> **Exercise goal**
Express everything from the line containing "Task: Click the Magic wand adjustments icon" down to the end of the records as a JSON list of strings, one string per line, skipping blank lines and leaving the pictures out.

> **Listed records**
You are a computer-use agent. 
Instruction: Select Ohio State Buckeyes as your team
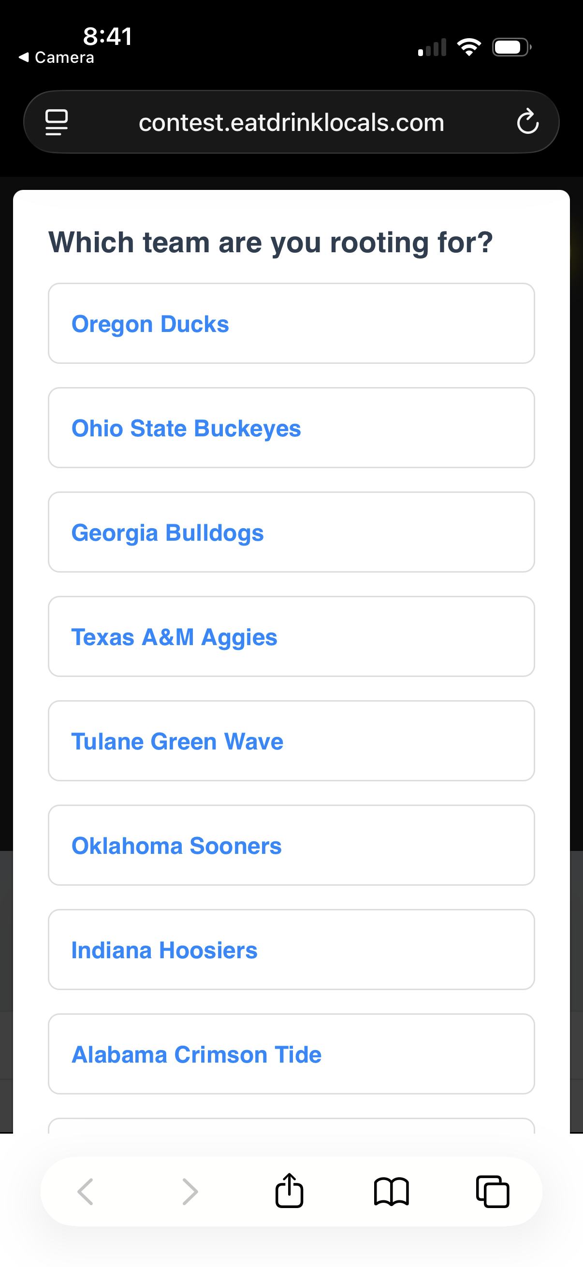(291, 428)
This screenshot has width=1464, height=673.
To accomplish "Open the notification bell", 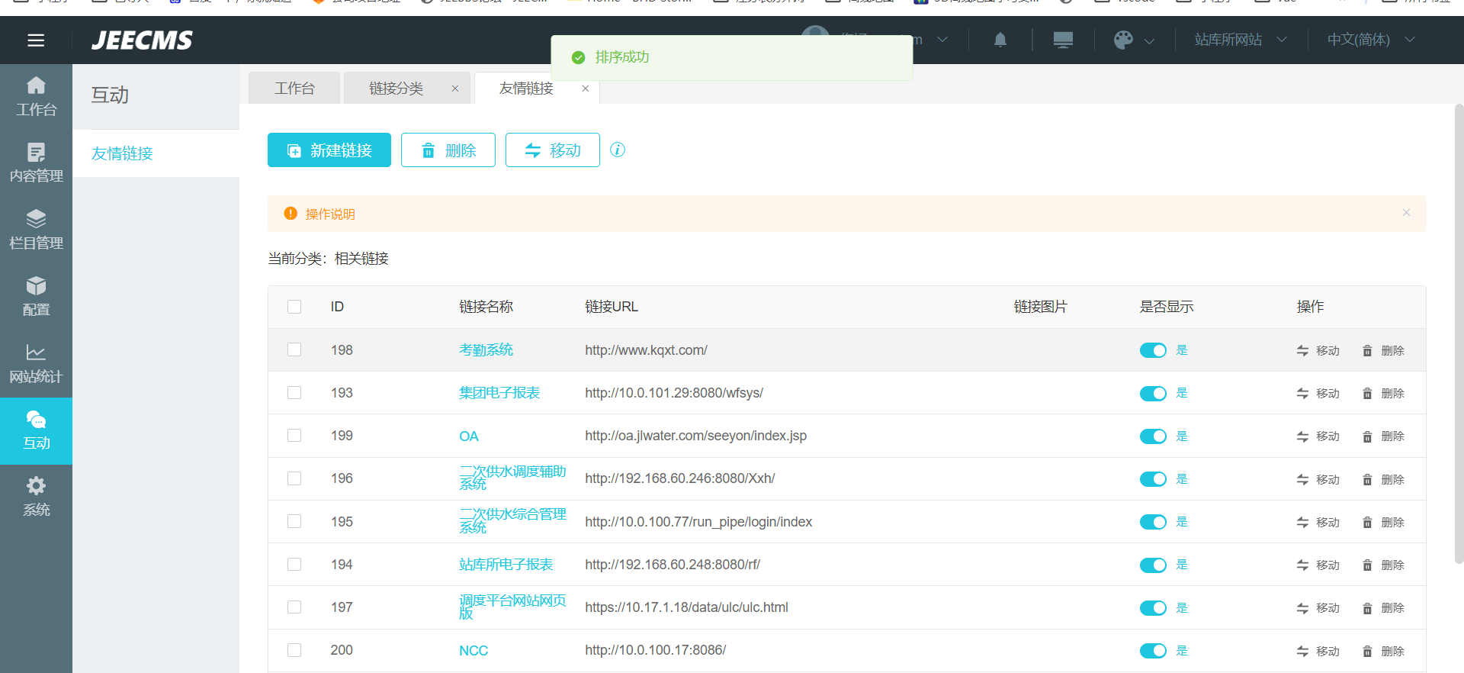I will click(x=1000, y=40).
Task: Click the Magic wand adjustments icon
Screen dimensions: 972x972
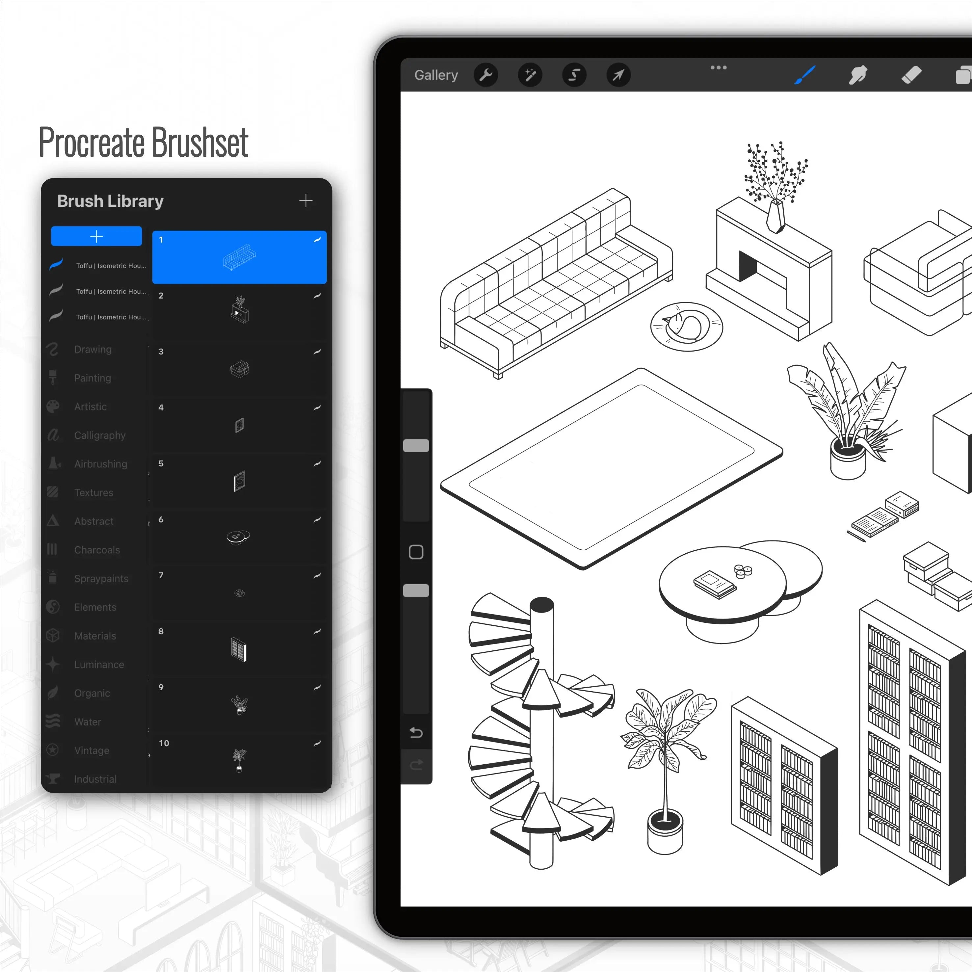Action: (x=530, y=75)
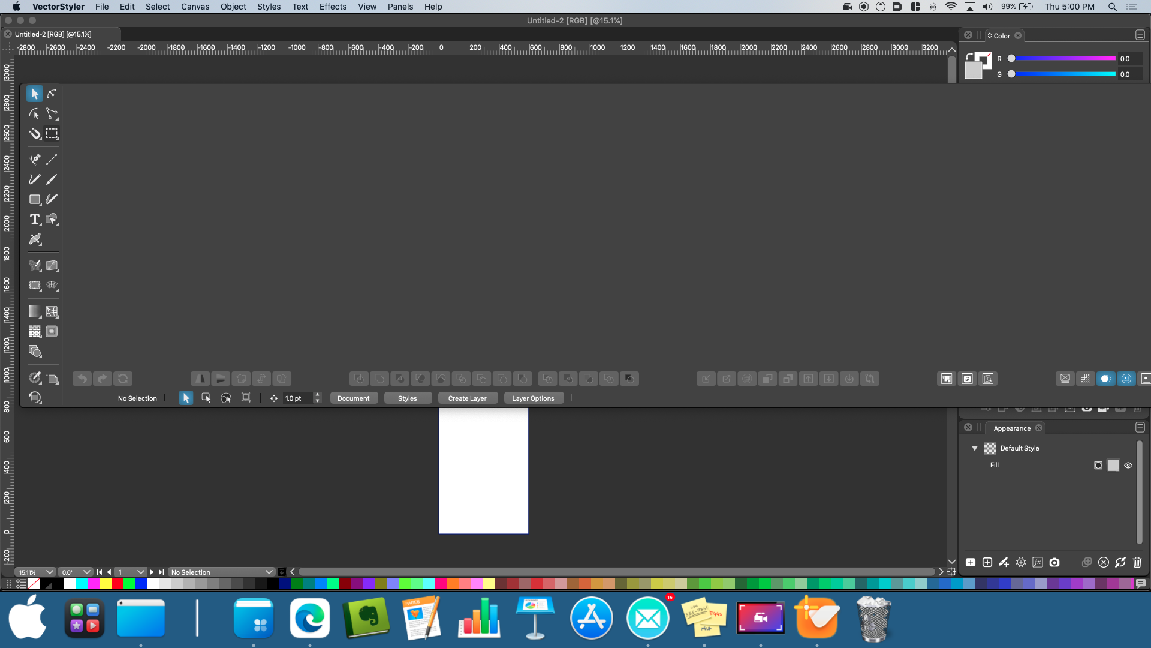Open the No Selection dropdown in status bar

[221, 572]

> **Exercise solution**
[
  "Task: Click the Magic wand adjustments icon",
  "Screen dimensions: 972x972",
  "Action: (x=530, y=75)",
  "Open the No Selection dropdown in status bar",
  "[221, 572]"
]